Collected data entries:
****************************************

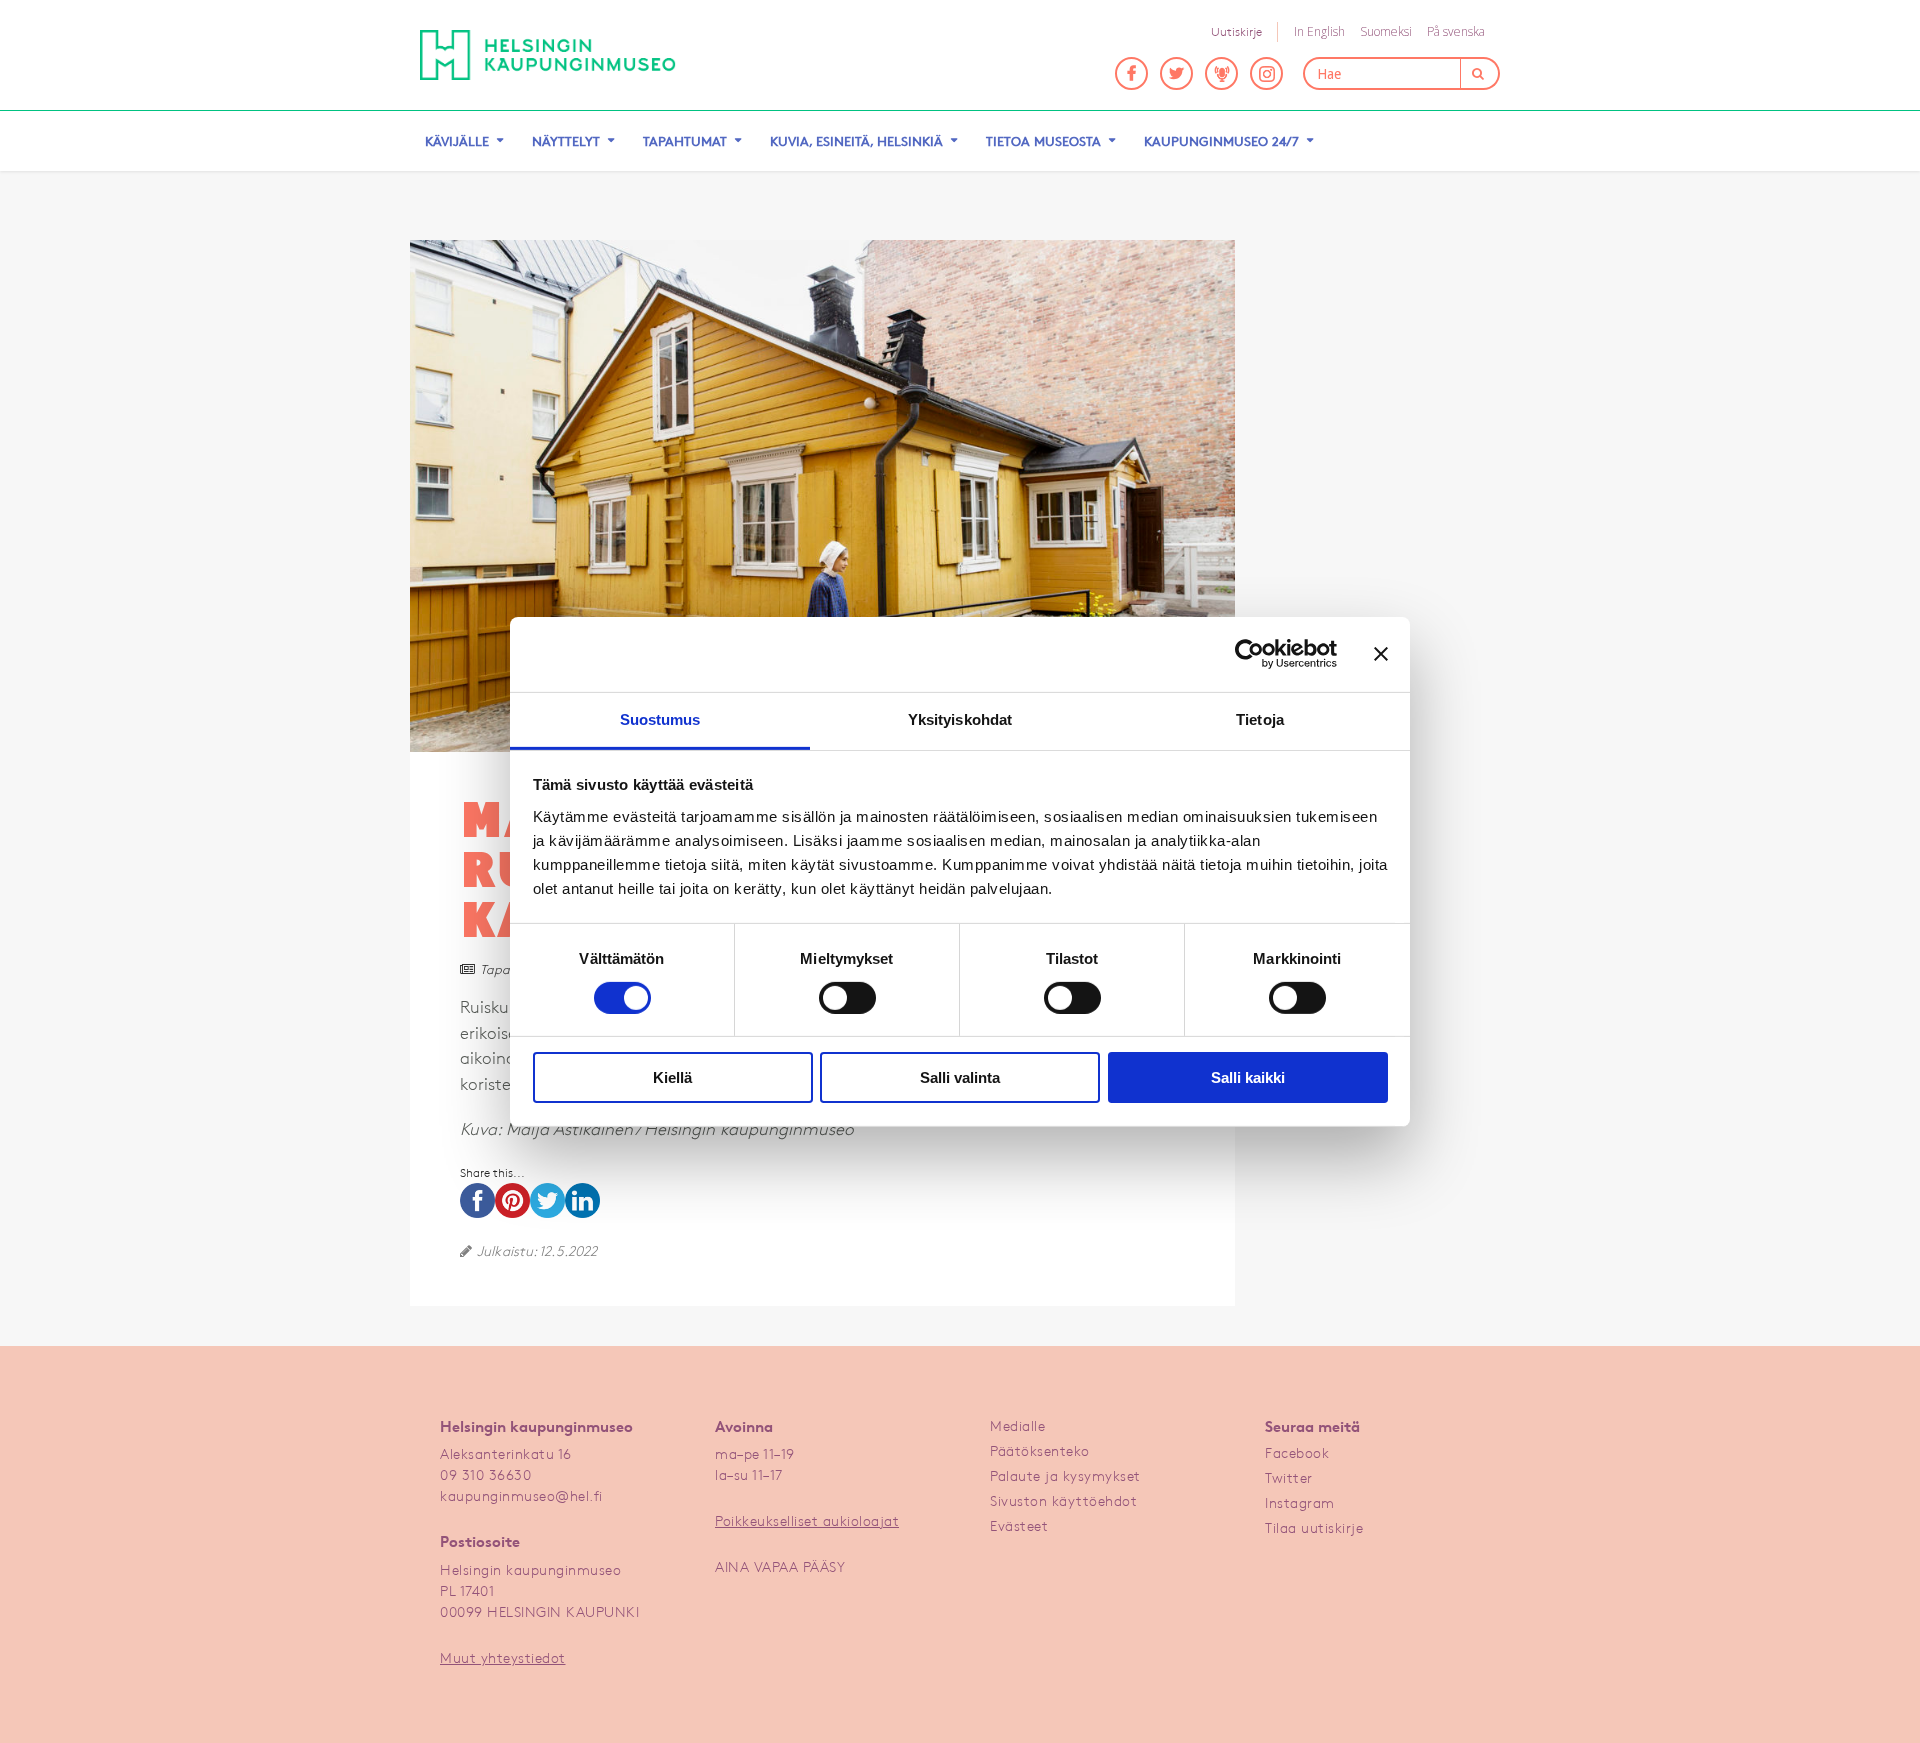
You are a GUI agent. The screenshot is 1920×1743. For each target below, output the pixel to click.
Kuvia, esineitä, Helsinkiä (856, 141)
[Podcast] (1221, 73)
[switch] (847, 998)
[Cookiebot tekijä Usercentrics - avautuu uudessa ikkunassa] (1249, 654)
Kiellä (672, 1077)
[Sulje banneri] (1381, 654)
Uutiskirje (1236, 31)
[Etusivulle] (548, 55)
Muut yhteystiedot (503, 1657)
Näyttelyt (566, 141)
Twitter (1289, 1477)
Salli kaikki (1248, 1077)
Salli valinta (960, 1077)
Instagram (1300, 1502)
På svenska (1456, 31)
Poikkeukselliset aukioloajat (807, 1520)
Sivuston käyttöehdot (1063, 1500)
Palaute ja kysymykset (1065, 1475)
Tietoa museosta (1043, 141)
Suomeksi (1386, 31)
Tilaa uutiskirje (1314, 1527)
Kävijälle (457, 141)
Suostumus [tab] (660, 718)
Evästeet (1019, 1525)
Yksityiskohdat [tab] (960, 718)
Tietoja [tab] (1260, 718)
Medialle (1017, 1425)
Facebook (1297, 1452)
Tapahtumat (685, 141)
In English (1319, 31)
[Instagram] (1266, 73)
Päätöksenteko (1040, 1450)
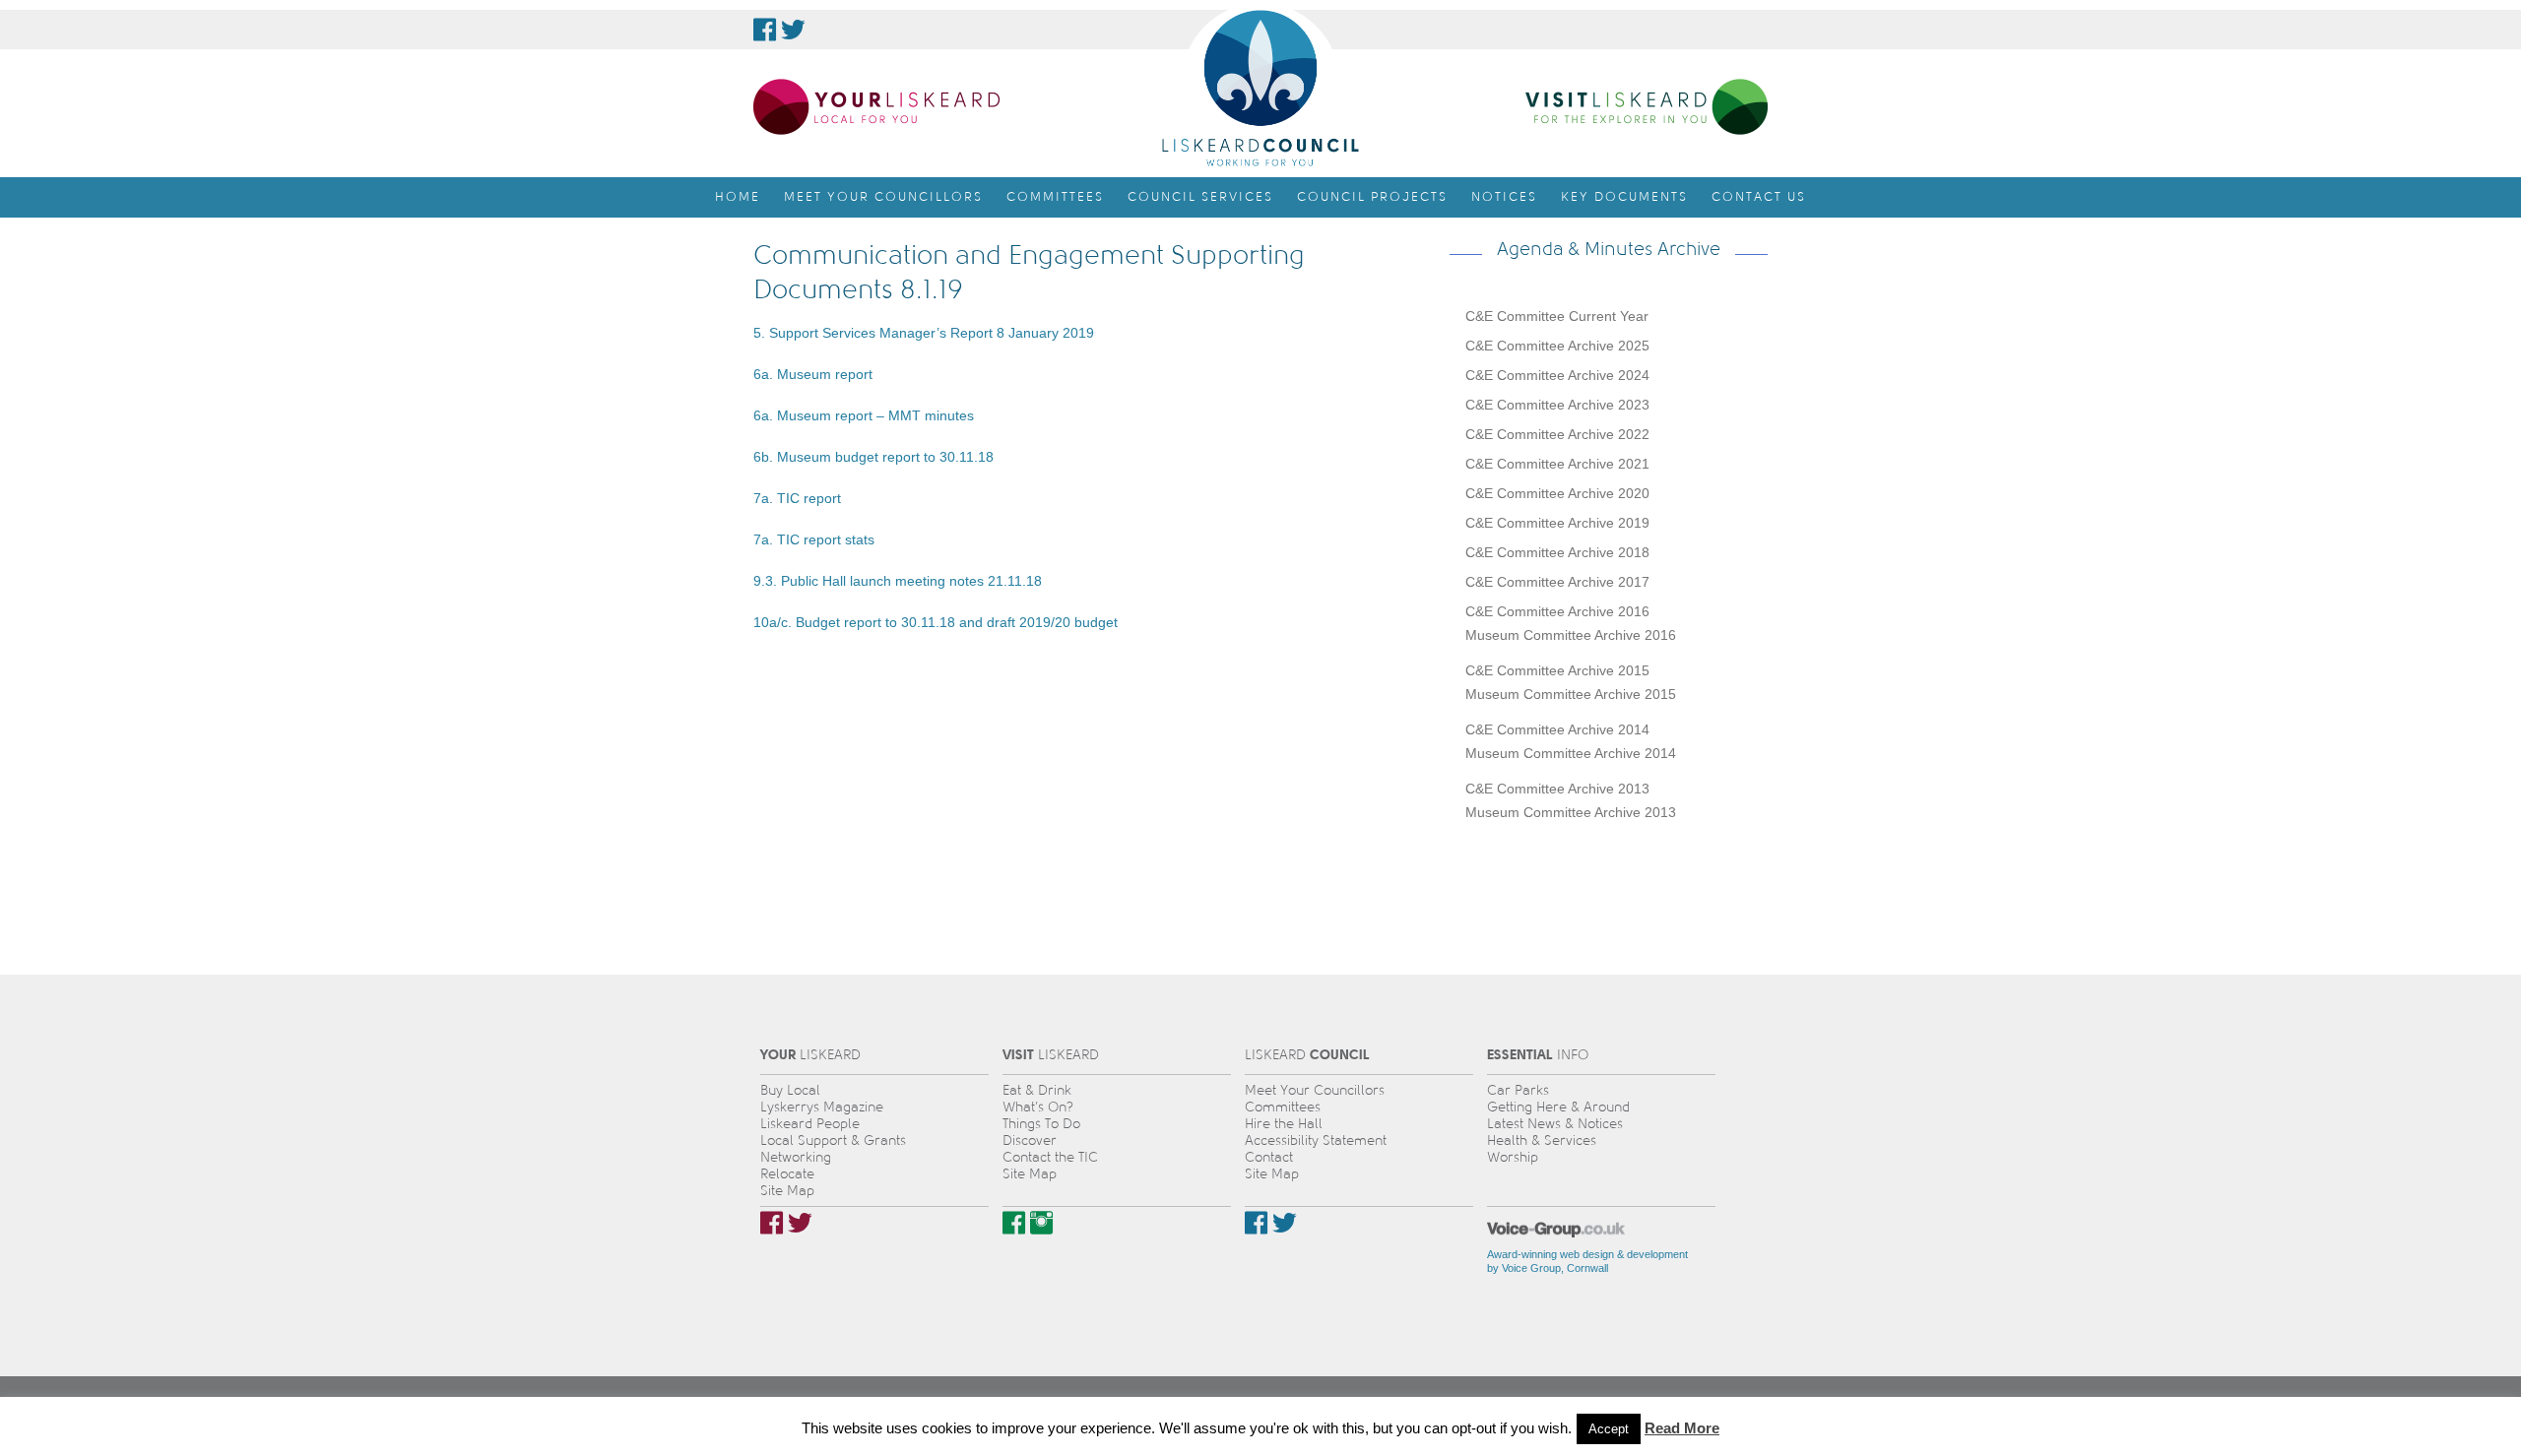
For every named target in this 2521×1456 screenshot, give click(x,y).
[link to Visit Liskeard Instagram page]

****************************************

EXERCISE AIM: All of the entries above should be duplicated exactly, except for the pictures.

TASK OUTPUT:
You are a GUI agent. The screenshot is 1920×1743. For each target below, output the pixel to click.
Kuvia, esineitä, Helsinkiä (856, 141)
[Podcast] (1221, 73)
[switch] (847, 998)
[Cookiebot tekijä Usercentrics - avautuu uudessa ikkunassa] (1249, 654)
Kiellä (672, 1077)
[Sulje banneri] (1381, 654)
Uutiskirje (1236, 31)
[Etusivulle] (548, 55)
Muut yhteystiedot (503, 1657)
Näyttelyt (566, 141)
Twitter (1289, 1477)
Salli kaikki (1248, 1077)
Salli valinta (960, 1077)
Instagram (1300, 1502)
På svenska (1456, 31)
Poikkeukselliset aukioloajat (807, 1520)
Sivuston käyttöehdot (1063, 1500)
Palaute ja kysymykset (1065, 1475)
Tietoa museosta (1043, 141)
Suomeksi (1386, 31)
Tilaa uutiskirje (1314, 1527)
Kävijälle (457, 141)
Suostumus [tab] (660, 718)
Evästeet (1019, 1525)
Yksityiskohdat [tab] (960, 718)
Tietoja [tab] (1260, 718)
Medialle (1017, 1425)
Facebook (1297, 1452)
Tapahtumat (685, 141)
In English (1319, 31)
[Instagram] (1266, 73)
Päätöksenteko (1040, 1450)
For every named target in this 2521×1456 screenshot, give click(x,y).
[link to Visit Liskeard Instagram page]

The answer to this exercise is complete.